校验编码及源代码

Coding Challenge
代码挑战

Input string is encoded as nine bit characters -- eight data bits followed by a parity bit. Output string should contain the eight bit data character if the character parity is even, otherwise output a question mark '?'.

 

For example: Sixteen characters making the string "ABCDEFGHIJKLMNOP" are encoded as in Encoder.vi, adding the parity bits, and resulting in an eighteen byte string of "4184 0C25 52D4 E811 2449 952E 61DA C4C9 5328". Given this eighteen byte string as an input, your VI should produce the original sixteen byte string. If any nine bit input character has odd parity,
this indicates an error in transmission, and you should output a '?'.

例如:16个字符” ABCDEFGHIJKLMNOP”用Encoder.vi进行编码,加上校验位,结果得到以80位字符串” 4184 0C25 52D4 E811 2449 952E 61DA C4C9 5328”.把这80位字符串作为输入,你的VI要能生成原来的16位字符串.如任何9位输入字符有奇位,表示在传输中有错误产生,你应该输出”?”表示.

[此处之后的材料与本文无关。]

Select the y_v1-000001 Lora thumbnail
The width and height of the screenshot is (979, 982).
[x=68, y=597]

* The Winning VI will be the fastest correct solution to use no CINs, DLLs, or EXEs.
* Diagram readability and style will be used to break ties.
* VIs will be run on an Intel P4. We may use additional computer architectures such as PPC or multi-CPU to help break ties.

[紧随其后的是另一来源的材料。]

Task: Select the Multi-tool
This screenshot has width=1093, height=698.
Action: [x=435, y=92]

*在不使用任何CINs,DLLs,以及EXEs的情况下运行最快的VI为获胜.

*Diagram的可读性和格式会被作为判定胜负的依据.

*VI将会在Intel PM 1.60GHz的计算机上运行.统一判断最优化的程序.

Hint -- a pretty good solution should take less than 100ms for the longest input string. That will not be fast enough to win, though.

提示—优秀的解决方案在使用最长输入字符串时不应该超过100ms.但100ms还不是最快的,鹋鹋已经达到60ms了.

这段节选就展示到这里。